We’re intended to believe that Karenin wants to trust and believe in his wife, but Law makes the man seem dense and uncaring. Things become even sillier when Anna, gravely ill, insists that the two men now in her life come to some sort of “understanding.” Nobody in the room can pull off this scene — not Knightley, Law or Taylor-Johnson — and the story never recovers, despite (because of?) the considerable weight of additional melodramatic complications.

We’re far more emotionally invested in Levin’s pursuit of the chagrined Kitty, who realizes that her earlier treatment of this timid young man may have destroyed her only chance at happiness. Vikander is warm and sympathetic, with the fresh glow of youth; we also adore Kitty, just as we grow to despise Anna. Gleeson, similarly, makes Levin an honest and honorable suitor.

(Stoppard’s script pays brief lip service to class structure when Levin returns to his estate in Polrovskoe, where his farmhands express surprise at how their master likes to work the field alongside them. But this real-world commentary is so out of place in this otherwise stylized production, that it sounds like an ill-advised afterthought.)

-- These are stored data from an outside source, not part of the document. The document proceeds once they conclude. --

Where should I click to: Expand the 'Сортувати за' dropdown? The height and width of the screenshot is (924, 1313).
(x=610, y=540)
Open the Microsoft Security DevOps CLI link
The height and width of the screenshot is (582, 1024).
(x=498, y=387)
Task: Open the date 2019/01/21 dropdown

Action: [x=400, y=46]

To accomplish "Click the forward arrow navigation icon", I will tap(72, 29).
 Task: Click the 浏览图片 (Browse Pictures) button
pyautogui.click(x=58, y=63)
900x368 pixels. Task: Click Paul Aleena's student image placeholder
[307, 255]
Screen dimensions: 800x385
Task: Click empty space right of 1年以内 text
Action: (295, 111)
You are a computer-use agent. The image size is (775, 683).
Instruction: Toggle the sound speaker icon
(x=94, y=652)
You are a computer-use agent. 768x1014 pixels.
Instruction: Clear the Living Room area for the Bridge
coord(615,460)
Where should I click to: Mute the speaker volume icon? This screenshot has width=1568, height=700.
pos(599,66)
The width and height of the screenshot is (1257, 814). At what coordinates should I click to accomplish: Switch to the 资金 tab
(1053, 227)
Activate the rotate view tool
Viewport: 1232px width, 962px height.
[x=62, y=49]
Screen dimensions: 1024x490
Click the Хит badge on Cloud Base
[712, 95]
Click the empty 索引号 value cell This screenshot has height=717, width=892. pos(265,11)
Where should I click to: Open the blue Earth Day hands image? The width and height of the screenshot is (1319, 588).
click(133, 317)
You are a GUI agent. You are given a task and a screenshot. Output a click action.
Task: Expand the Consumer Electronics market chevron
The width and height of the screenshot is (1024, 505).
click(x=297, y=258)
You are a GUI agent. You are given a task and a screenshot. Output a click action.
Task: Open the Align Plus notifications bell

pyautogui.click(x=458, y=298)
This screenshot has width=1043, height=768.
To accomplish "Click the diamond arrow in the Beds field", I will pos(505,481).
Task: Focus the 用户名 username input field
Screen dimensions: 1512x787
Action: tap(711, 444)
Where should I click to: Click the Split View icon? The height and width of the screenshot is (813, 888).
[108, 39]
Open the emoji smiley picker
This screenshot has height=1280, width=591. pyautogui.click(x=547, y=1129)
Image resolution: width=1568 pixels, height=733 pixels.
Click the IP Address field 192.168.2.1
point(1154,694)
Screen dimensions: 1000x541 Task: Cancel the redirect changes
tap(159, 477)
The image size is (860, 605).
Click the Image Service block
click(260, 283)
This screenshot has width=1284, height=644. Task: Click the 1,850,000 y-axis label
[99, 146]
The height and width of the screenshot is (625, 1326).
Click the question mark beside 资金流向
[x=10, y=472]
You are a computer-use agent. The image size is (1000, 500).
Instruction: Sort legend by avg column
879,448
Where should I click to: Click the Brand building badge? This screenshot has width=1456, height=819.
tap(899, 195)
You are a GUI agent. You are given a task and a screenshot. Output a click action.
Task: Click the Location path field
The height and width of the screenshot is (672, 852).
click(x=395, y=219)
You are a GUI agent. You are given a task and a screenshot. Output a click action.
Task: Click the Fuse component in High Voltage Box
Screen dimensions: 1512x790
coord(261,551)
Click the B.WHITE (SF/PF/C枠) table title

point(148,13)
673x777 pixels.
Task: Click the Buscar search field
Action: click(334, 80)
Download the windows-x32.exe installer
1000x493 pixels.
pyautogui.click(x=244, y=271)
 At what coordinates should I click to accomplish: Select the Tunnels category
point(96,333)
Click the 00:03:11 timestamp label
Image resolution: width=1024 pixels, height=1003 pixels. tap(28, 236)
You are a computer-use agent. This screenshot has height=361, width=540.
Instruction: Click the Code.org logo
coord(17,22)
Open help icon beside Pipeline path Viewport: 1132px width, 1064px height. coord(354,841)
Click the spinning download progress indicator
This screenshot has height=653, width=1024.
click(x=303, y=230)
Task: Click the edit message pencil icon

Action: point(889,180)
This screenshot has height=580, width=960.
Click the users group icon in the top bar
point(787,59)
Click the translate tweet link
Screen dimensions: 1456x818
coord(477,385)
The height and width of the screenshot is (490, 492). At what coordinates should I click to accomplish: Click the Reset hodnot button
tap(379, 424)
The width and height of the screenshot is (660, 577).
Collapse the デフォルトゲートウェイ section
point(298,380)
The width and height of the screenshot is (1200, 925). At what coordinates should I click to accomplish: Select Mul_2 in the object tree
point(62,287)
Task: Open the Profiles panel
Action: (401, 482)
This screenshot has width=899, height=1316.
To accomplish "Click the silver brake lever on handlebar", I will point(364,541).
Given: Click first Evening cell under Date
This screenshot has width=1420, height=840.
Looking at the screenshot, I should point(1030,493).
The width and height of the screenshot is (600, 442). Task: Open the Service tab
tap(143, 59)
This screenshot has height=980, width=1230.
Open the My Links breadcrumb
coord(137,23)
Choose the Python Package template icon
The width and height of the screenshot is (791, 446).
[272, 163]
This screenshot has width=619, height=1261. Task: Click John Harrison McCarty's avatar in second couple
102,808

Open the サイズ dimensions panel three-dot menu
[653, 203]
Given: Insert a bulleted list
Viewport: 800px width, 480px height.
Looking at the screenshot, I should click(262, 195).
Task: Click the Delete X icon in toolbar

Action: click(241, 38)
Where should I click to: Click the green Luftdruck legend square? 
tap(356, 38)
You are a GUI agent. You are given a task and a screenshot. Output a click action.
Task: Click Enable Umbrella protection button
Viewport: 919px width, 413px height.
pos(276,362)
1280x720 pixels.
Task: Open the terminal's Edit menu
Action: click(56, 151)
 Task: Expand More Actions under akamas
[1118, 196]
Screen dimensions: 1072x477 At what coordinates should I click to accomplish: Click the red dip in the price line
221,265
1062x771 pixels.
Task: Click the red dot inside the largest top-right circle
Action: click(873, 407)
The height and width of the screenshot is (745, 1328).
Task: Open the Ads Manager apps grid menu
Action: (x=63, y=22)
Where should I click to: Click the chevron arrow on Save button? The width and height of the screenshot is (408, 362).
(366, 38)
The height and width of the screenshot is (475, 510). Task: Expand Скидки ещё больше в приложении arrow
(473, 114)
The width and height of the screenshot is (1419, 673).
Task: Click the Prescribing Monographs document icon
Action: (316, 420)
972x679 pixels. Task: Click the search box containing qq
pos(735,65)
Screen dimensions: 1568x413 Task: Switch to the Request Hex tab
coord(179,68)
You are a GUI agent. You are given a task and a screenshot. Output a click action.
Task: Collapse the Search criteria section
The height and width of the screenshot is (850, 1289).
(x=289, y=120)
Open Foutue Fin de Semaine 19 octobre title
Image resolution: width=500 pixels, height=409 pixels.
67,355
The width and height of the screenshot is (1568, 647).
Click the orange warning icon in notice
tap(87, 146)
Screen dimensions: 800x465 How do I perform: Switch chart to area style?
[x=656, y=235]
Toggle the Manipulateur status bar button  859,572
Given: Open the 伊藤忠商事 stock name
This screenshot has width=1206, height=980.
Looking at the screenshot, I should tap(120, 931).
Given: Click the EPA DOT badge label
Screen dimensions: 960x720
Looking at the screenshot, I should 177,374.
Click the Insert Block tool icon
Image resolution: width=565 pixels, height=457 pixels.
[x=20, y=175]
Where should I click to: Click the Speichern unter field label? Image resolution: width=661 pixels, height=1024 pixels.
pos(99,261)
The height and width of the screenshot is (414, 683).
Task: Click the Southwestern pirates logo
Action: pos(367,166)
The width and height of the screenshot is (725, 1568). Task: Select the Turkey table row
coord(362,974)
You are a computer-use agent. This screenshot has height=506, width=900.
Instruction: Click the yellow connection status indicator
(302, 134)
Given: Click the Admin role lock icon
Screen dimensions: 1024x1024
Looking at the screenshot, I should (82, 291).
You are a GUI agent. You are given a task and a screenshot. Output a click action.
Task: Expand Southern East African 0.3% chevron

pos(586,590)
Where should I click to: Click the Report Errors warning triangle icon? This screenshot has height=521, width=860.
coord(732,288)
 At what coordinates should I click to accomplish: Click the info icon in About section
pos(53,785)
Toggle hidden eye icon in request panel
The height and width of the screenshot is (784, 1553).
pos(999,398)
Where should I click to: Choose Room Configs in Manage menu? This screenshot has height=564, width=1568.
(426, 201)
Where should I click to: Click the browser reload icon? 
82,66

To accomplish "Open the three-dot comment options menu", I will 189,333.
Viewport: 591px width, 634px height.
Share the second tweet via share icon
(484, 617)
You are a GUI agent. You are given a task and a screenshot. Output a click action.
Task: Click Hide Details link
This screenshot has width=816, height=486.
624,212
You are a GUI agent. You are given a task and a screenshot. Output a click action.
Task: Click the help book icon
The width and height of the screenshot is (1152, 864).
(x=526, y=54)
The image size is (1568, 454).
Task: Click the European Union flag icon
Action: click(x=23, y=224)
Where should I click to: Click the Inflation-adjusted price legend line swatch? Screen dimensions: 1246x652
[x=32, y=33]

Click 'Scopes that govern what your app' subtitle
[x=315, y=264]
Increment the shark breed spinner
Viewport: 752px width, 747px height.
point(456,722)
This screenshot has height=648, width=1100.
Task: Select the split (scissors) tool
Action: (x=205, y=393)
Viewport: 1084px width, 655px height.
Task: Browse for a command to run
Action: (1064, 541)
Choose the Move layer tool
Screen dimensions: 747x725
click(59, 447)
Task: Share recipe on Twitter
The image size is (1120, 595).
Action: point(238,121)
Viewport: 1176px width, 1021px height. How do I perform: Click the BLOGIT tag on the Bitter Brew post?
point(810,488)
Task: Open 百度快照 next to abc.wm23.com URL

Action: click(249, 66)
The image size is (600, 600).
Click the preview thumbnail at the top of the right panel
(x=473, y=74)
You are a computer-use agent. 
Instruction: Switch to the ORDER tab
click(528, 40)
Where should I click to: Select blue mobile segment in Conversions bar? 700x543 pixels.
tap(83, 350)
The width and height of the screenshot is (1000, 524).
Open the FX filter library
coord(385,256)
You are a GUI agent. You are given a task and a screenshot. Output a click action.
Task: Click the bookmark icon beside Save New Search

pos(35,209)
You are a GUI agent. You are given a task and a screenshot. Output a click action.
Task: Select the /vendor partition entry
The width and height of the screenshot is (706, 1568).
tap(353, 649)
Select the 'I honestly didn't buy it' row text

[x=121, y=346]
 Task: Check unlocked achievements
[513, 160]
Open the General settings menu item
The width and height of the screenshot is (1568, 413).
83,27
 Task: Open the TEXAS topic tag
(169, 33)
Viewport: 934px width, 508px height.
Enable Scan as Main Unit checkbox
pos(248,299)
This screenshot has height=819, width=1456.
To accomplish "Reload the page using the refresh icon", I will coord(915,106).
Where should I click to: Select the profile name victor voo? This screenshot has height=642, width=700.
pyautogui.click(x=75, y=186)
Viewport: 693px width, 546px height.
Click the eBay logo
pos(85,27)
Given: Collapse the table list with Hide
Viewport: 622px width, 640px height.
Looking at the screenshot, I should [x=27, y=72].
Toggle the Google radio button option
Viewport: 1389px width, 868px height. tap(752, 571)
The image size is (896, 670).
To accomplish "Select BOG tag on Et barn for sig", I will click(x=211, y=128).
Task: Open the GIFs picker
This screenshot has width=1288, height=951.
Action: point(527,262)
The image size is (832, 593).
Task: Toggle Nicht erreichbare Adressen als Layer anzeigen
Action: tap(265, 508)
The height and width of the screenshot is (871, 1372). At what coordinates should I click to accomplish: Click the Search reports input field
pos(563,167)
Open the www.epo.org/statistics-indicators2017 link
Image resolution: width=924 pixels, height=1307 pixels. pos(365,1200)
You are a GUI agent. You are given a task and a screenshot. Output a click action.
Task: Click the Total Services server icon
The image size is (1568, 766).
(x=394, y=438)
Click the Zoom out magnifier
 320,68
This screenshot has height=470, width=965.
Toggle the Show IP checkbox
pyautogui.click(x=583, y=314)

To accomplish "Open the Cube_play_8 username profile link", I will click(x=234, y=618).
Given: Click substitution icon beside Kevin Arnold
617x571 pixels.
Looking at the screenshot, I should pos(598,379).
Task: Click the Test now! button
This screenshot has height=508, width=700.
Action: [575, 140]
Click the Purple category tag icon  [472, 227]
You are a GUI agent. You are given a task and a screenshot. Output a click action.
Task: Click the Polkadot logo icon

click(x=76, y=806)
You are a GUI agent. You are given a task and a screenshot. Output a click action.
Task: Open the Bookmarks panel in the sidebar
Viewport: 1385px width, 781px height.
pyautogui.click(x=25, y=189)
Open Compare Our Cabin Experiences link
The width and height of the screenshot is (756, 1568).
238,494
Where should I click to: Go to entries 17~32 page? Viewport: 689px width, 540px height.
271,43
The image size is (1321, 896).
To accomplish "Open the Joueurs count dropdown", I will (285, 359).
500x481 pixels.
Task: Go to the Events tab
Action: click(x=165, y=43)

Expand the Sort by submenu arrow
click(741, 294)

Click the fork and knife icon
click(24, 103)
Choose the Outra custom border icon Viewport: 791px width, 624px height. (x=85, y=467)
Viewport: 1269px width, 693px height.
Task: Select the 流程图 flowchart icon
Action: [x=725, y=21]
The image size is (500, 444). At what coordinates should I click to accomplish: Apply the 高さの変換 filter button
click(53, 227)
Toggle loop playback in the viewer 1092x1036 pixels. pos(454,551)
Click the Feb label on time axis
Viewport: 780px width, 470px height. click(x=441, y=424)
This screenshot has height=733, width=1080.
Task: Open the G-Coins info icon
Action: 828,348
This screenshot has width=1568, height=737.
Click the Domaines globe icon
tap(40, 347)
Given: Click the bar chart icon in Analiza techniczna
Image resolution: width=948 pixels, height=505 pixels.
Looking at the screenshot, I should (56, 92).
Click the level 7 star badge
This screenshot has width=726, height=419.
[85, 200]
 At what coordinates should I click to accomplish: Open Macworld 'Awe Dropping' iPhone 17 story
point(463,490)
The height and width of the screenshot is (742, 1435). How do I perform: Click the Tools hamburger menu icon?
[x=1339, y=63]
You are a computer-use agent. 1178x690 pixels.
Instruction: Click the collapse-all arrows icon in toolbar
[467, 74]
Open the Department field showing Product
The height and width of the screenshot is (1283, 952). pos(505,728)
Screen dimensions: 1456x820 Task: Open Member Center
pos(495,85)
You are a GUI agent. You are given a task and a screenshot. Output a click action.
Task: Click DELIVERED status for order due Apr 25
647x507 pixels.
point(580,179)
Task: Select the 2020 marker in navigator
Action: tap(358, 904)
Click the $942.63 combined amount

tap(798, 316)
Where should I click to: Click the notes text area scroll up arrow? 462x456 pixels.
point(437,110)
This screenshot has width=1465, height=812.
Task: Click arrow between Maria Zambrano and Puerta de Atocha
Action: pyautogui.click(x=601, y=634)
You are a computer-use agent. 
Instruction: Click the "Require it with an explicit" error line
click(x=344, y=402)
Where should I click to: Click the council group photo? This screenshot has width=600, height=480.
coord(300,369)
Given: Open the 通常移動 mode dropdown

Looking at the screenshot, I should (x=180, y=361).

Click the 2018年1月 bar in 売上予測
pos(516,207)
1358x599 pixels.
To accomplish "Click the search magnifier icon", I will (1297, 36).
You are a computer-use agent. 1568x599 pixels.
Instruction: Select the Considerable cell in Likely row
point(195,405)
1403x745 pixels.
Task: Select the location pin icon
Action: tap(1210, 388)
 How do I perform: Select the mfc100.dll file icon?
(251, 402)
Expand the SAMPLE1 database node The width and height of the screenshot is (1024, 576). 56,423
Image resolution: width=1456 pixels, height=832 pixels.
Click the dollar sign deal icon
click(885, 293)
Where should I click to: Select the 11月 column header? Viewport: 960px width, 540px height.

A film’s balance is off when its secondary characters pull focus from its stars. I recall being bothered by the same problem in Out of Africa, where the sidebar characters played by Michael Kitchen and Suzanna Hamilton were far more interesting, at all times, than Robert Redford and Meryl Streep.

Nor do Knightley and Law lose this battle merely to Vikander and Gleeson. Macfadyen’s Oblonsky is the only actor to deliver the theatrical flourish that this mannered production demands; the film bursts into sparkling life every time he’s on camera, and his line deliveries are delightful. He almost makes infidelity sound reasonable.

Macdonald’s Dolly, as well, makes the most of her few scenes. We’re left with the unmistakable conclusion that Macfadyen, Macdonald, Gleeson and Vikander are simply better actors than Knightley, Law and Taylor-Johnson.

Wright has a history of inventive filmmaking, albeit always (until now) in moderation. I love the way his camera follows different revelers during a party in 2005’s Pride & Prejudice, and the lengthy, single-take camera shot that depicts the British retreat from Dunkirk, in Atonement, is simply astonishing.

But these are momentary delights amid rigorously plot- and character-driven narratives. With Anna Karenina, Wright has embraced such tendencies far too much; the result, sadly, is uninvolving, overly self-indulgent and quite disappointing.